I Dream: #45

This week’s post is from Rev. Elivette “Elly” Mendez Angulo (whose pronouns are she, her, hers, ella) serves as Project Coordinator of Encuentros de Gracia y Bienvenida, an initiative of the United Church of Christ that seeks to engage the faithful in prayerful dialogue regarding the intersection of sexual orientation and Latinx identity. Rev. Elly also serves as Co-Pastor-Teacher of Manantial de Gracia “Spring of Grace” UCC in West Hartford, CT.

My heart is so heavy with all of the different things that are affecting my community that I can no longer sleep as comfortably as I used to. I toss and turn most nights for what feels like too many hours, and if my social media timeline is any indication, I am not alone. Friends, family members, congregants and even acquaintances that I have met as I lead workshops and conversations about social justice related themes can be found alert and awake at all hours across the US. If my Facebook timeline could be trusted enough to serve as a compiled list of demographics, it might suggest that POC (people of color) and immigrants are being affected by sleepless nights at a higher rate than the general population (ie. White).

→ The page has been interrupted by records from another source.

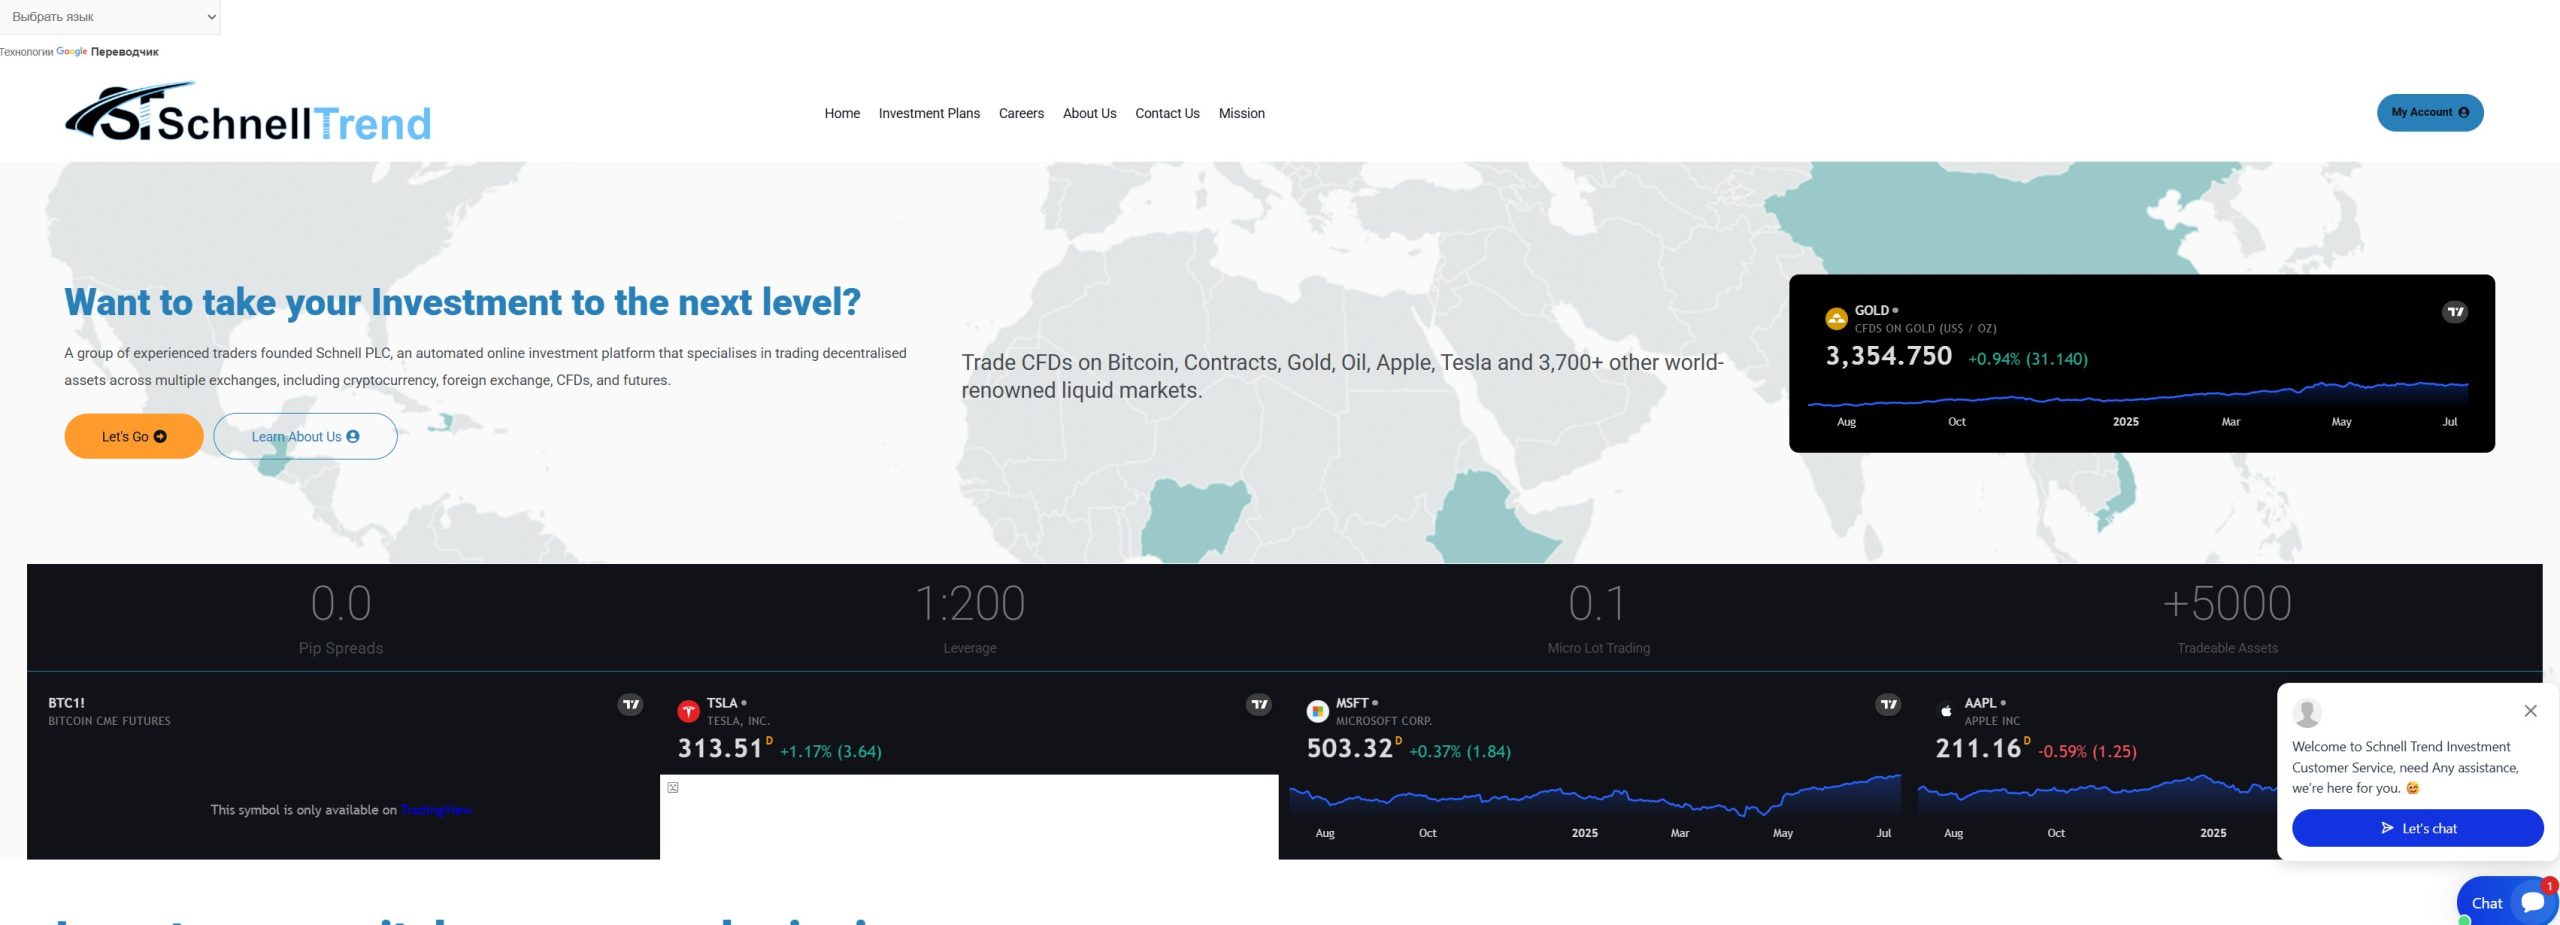
Task: Open TradingView icon on GOLD widget
Action: [x=2454, y=312]
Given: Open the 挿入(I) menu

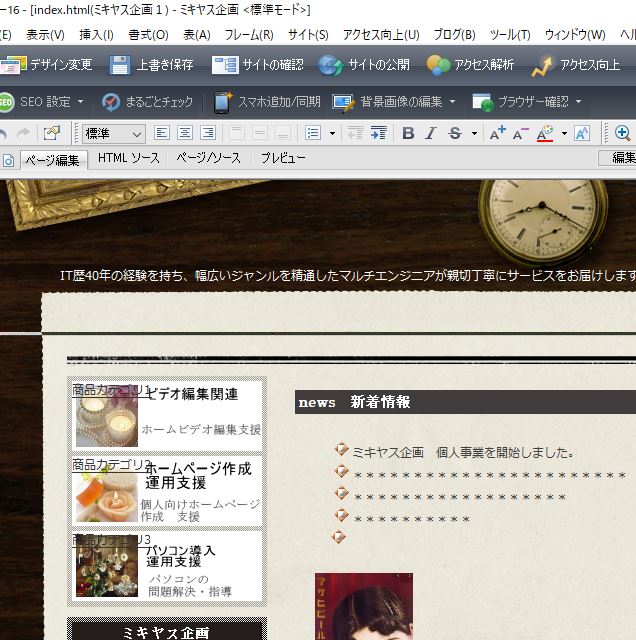Looking at the screenshot, I should pyautogui.click(x=96, y=35).
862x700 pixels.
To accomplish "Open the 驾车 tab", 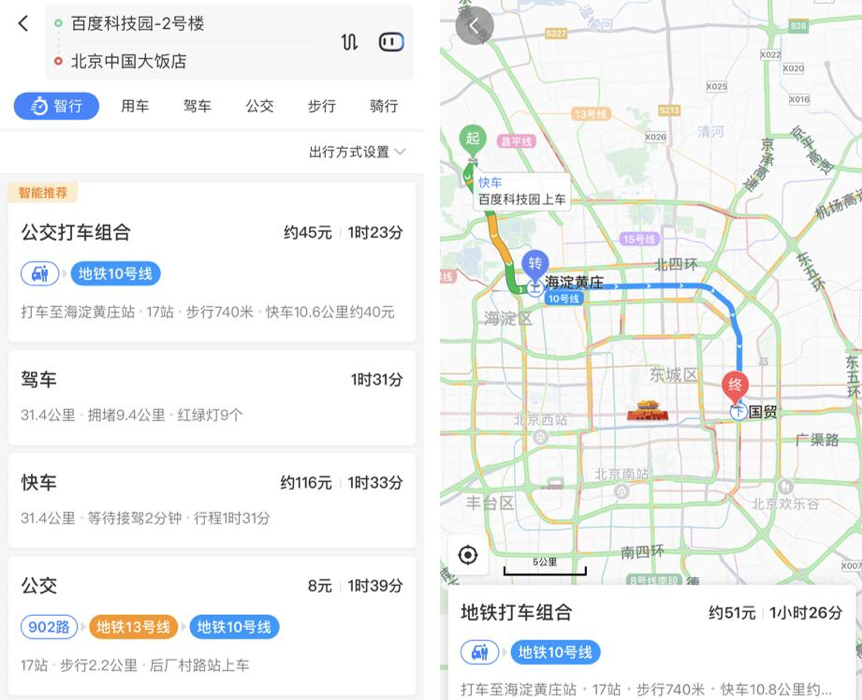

The Migration Policy Institute, says that of the 43 million immigrants in the US, 11 million are undocumented (1.9 million were eligible for DACA in 2016). It is approximated that the deaths at Pulse Nightclub included 93% Latinx people, of which 97% were Puerto Rican born. According to NPR, as of October 5th, 2017 only 10% of Puerto Rico had electricity following Hurricane Maria (September 20th). And some are saying that the number of Puerto Ricans still suffering without electricity as of January 2018 are 55% and 30% are still without water. These numbers do not take into account smaller islands off the coast of Puerto Rico like Viequez which are not counted at all. These numbers suggest that many Latinx people and their wider communities are unsure of what happens next.

Our nightmares are filled with:

  1. State of the Environment
  2. Need to increase the minimum wage
  3. Reproductive Health
  4. Economically feasible access to Health Care
  5. Immigration
  6. Deportation
  7. The Wall
  8. Migration
  9. Education
  10. Racism (overt and systemic).

And, each of these serves to compromise our mental health.

Many of us are still barely holding our emotions and pains at bay as we continue doing the work of building movements, including getting loved ones to safety. We who are a connected people, social justice advocators, organizers and creators… some of us have not had an opportunity to grieve or give creative voice to our own pain. Others of us are struggling with the placement of our individual sense of injustice as we continue to do the work… these unhealthy practices are not beneficial to a solid night sleep filled with wonderful dreams.

I wonder how many of us are tied up in the work of doing, our minds and hearts attempting to exist in a reality that binds us up?  Rev. Rhina Ramos in a reflection titled, “Jesus’ Authority,” reminds me that in fact, “Jesus exists to set us free.” That the reality of what it means to be Christian in a day like today is bigger than piety, spread wider than our arms imagine capable. That Jesus, in life and truth, allows us space to DREAM. And that those dreams can be made real. I dream.